One of the formative experiences I ever had as a young theatergoer was seeing Mike Nichols’s original Broadway staging of Odd Couple with Walter Matthau and Art Carney as it tried out on its way to New York in my home town of Washington, D.C., when I was a teenage ticket-taker at the National Theater. My job allowed me to stand in the back of the house and watch it repeatedly. Even if my own taste was already evolving more toward Albee, it remains to this day the funniest production of anything I’ve ever seen in the theater. There was delicious slapstick, to be sure: The poker players chasing after the disconsolate, newly divorced Felix to make sure he didn’t harm himself. But what made Simon’s plays work at their best was not just the jokes but the universality of the neurotic relations he mined between men and women, men and men, and parents and children.

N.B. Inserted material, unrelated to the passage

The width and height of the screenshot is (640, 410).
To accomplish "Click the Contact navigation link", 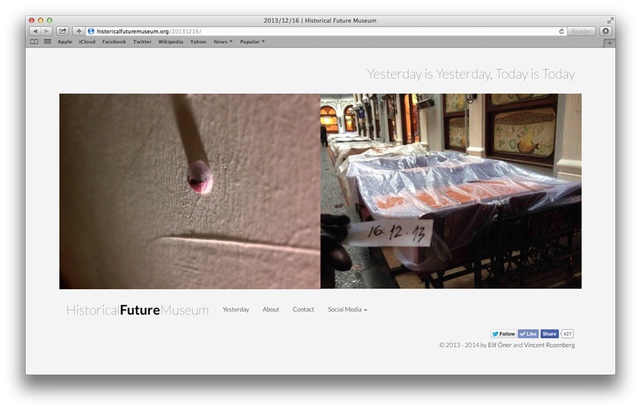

With the exception of his one great screenplay, for Elaine May’s 1972 The Heartbreak Kid, an adaptation of a Bruce Jay Friedman story, it was not until his final successes — the autobiographical trilogy that began with the 1983 Brighton Beach Memoirs — that Simon fully acknowledged that implicit Jewishness of many of his characters. But those roots were always transparent, even when the lead roles were played by Robert Redford and Jane Fonda. For a good while this rich vein of comedy was American comedy, much of it incubated in the legendary writers rooms — celebrated in television’s Dick Van Dyke Show, the film My Favorite Year, and Simon’s own play Laughter on the 23rd Floor — of the prime-time sketch-based series produced by Max Leibman and starring Sid Caesar and Imogene Coca at network television’s dawn in postwar America. The honor roll of alumni includes not just Simon but Mel Brooks, Woody Allen, Larry Gelbart, Carl Reiner, and Mel Tolkin, among many others.
Simon was arguably not the funniest of the group. He may have been the most compulsive. As the critic Walter Kerr, a Simon champion, once famously wrote of a lesser effort (the 1966 Star-Spangled Girl), “Neil Simon didn’t have an idea for a play this year, but he wrote it anyway.” There was often little quality control, especially when he worked with weaker directors in both theater and film, and it could be argued that each incarnation of a Simon play was inferior to the last until finally the material was stripped down to such lame stunts as a female Odd Couple and a black Barefoot.
Even in mint condition, it’s not clear his best works can ever mean to contemporary or future audiences what they once did to a much-different America. When I’ve seen occasional revivals, I often wonder what my younger self found so brilliant even as I may admire the well-made craftsmanship of the dramaturgy. But then I remind myself of my first youthful marination in The Odd Couple. It was a hit from the get-go with critics and audiences during its gestation in Washington, but Simon and Nichols kept making changes, including in the play’s ending, right up until it was time to pack up and move to the Plymouth Theater in New York. They not only found new laughs, but a certain pathos. Art Carney, unlike Jack Lemmon and his successors as Felix, really did seem like someone with vague suicidal thoughts brought on by the dissolution of his marriage, and somehow the most uproarious humor flowed from his suffering. Later on, Simon would literally adapt Chekhov to the stage (none too well), but in the original Odd Couple and here and there in his later works, he married a three-dimensional humanity to his genius for writing jokes. He deserves a second look from a new generation of directors and actors who might unlock the artist who moved so many Americans to laughter and even tears over an extraordinary run.